→ The request:
Gather every line of the material below that contains the string "size", and copy each of those lines in full.

──────── Records for this exercise

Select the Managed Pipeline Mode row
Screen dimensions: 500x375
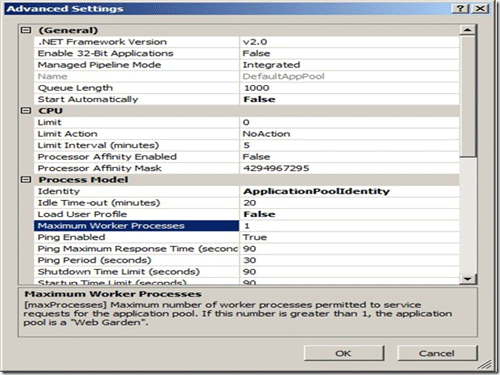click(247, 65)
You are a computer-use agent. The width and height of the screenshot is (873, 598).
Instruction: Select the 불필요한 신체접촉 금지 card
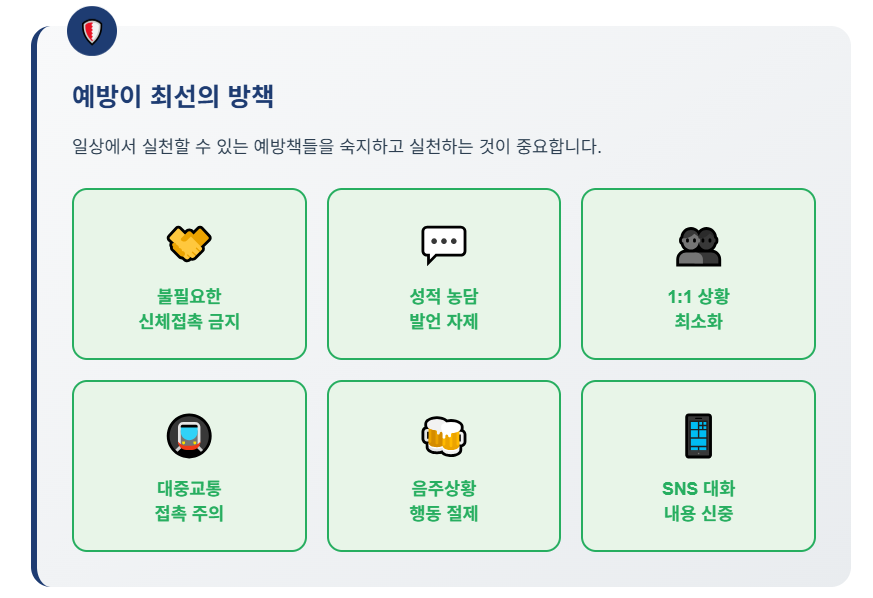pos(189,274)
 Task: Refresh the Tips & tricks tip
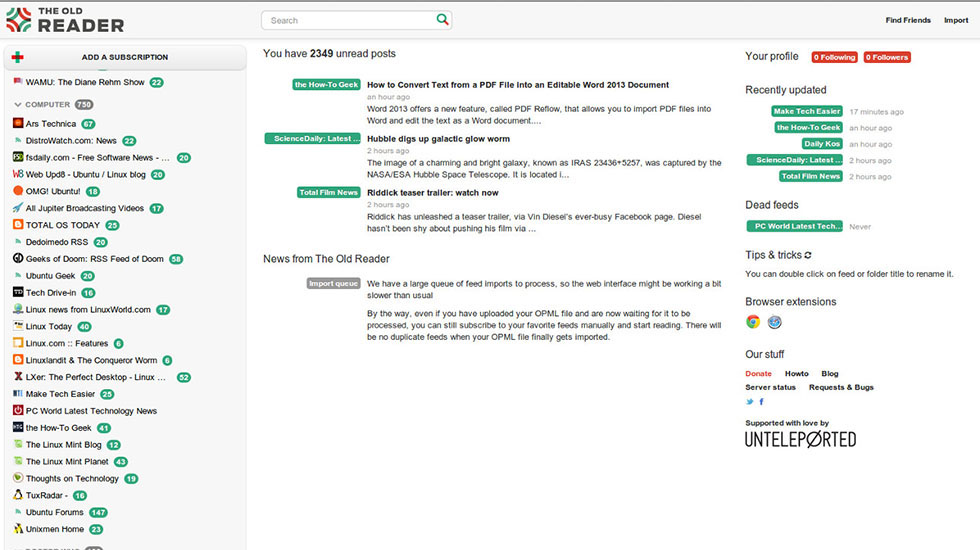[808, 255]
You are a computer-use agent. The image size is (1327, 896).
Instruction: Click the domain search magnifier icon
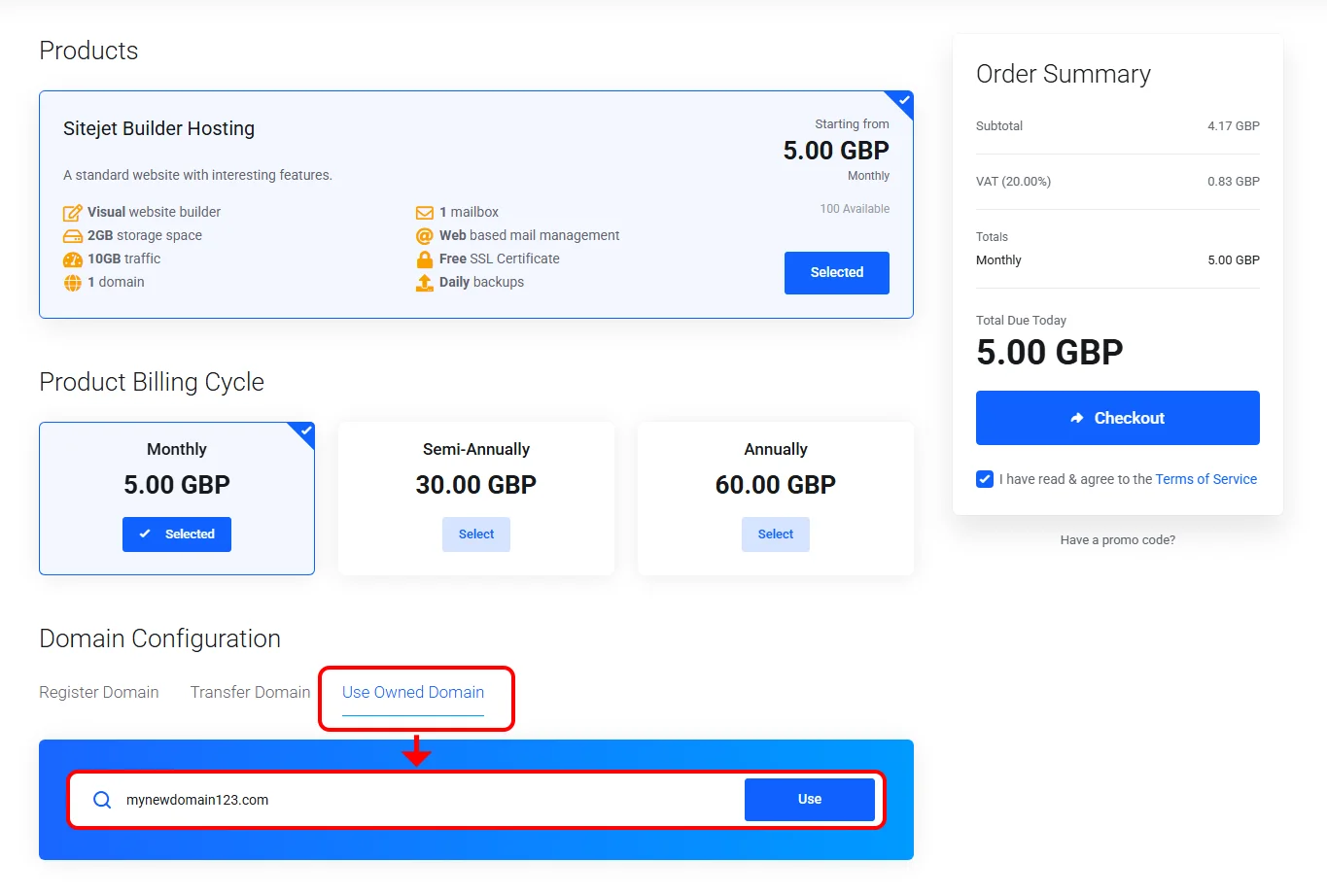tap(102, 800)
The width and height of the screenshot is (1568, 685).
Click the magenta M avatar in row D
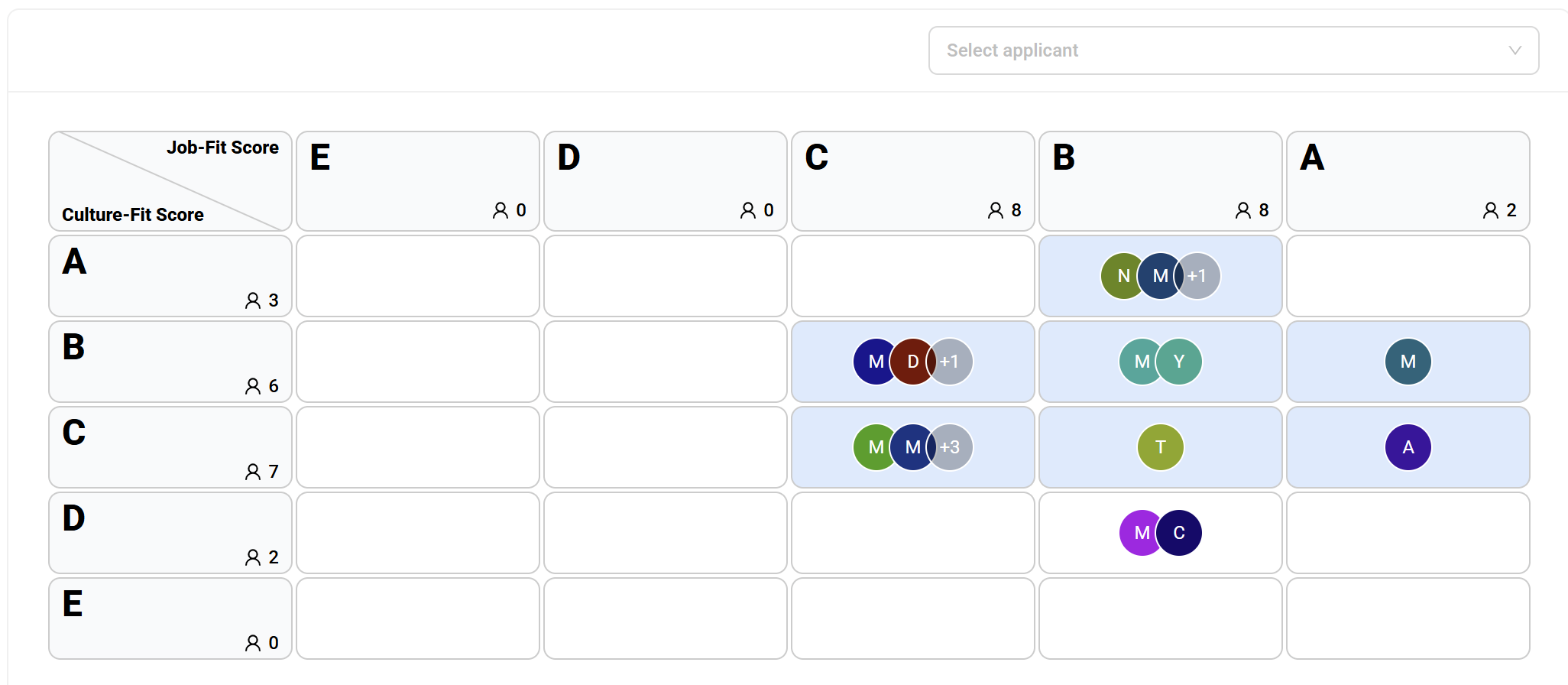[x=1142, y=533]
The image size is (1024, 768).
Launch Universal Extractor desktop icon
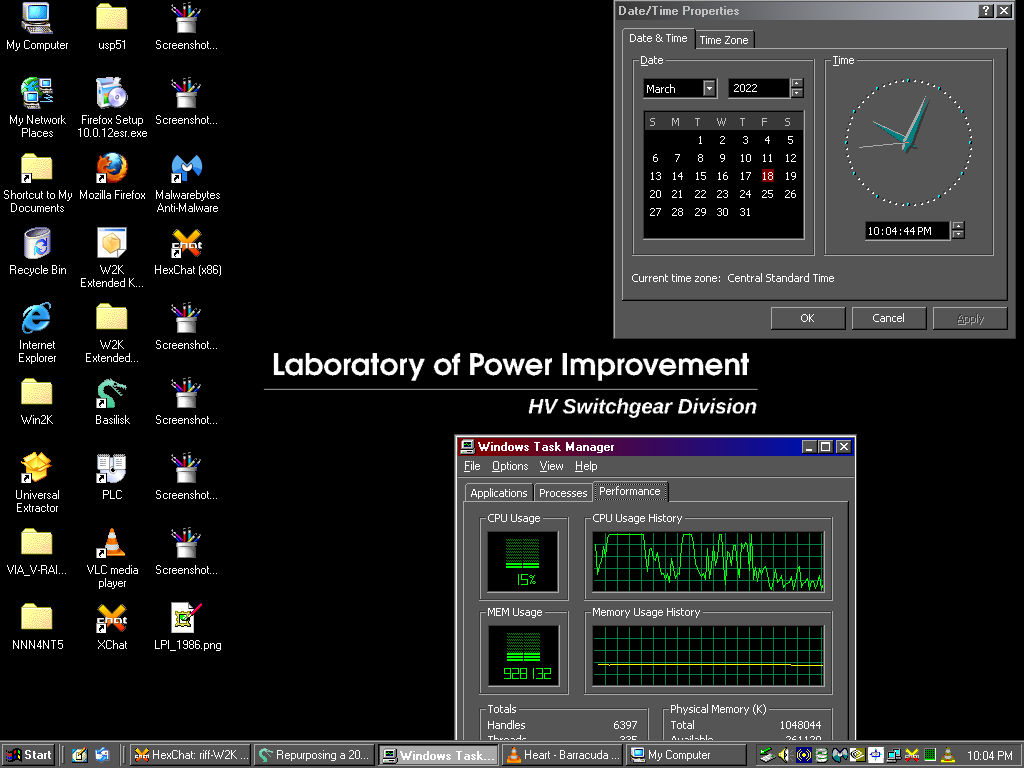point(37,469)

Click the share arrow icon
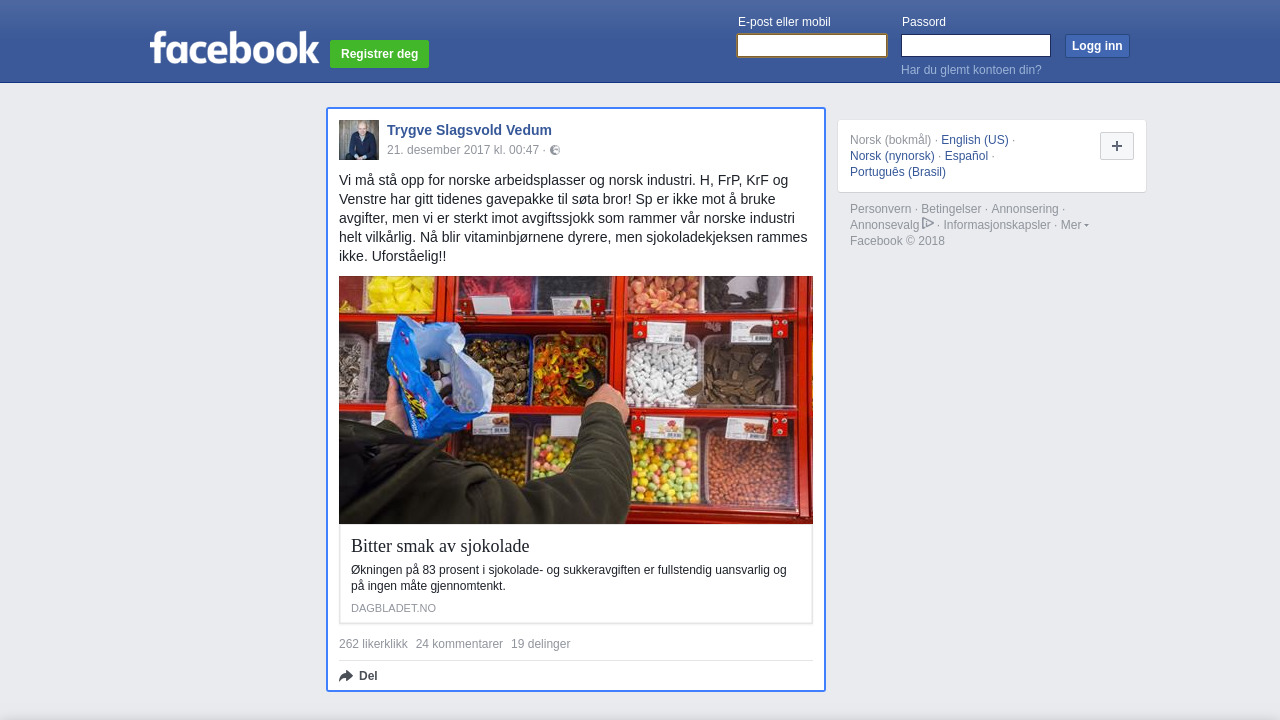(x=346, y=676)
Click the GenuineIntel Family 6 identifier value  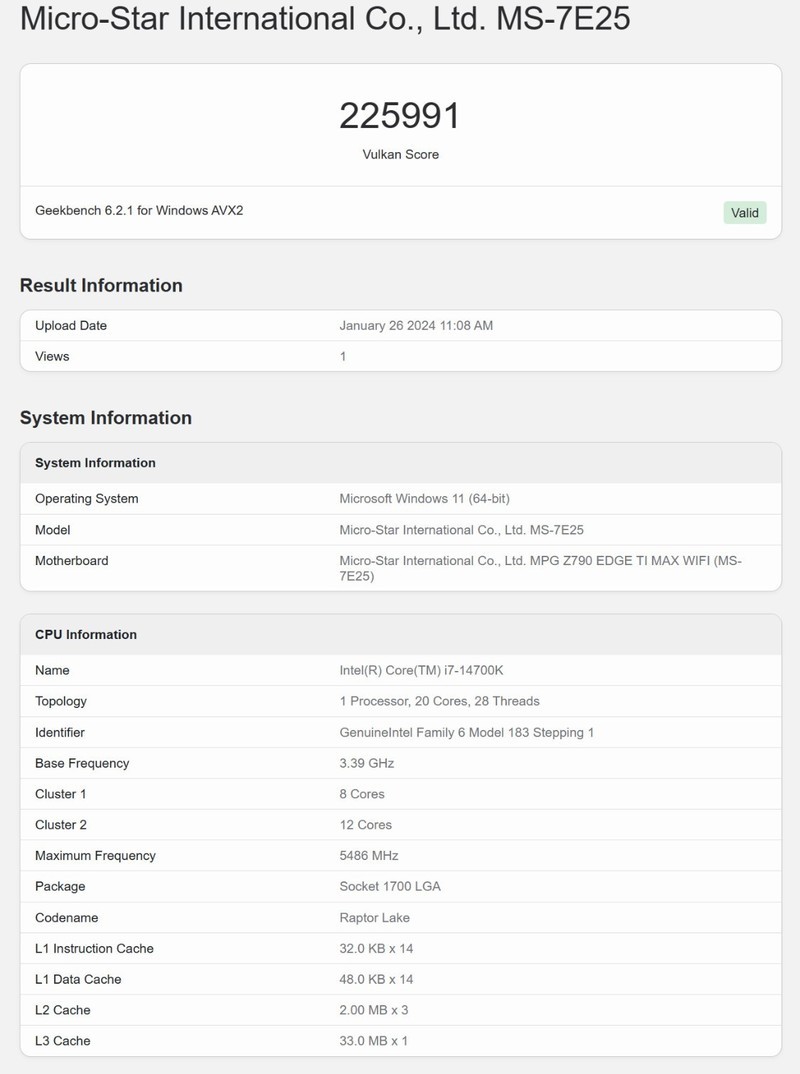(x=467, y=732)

────────────────

→ Response to this task:
You are a computer-use agent. The image size is (1327, 896).
The image size is (1024, 768).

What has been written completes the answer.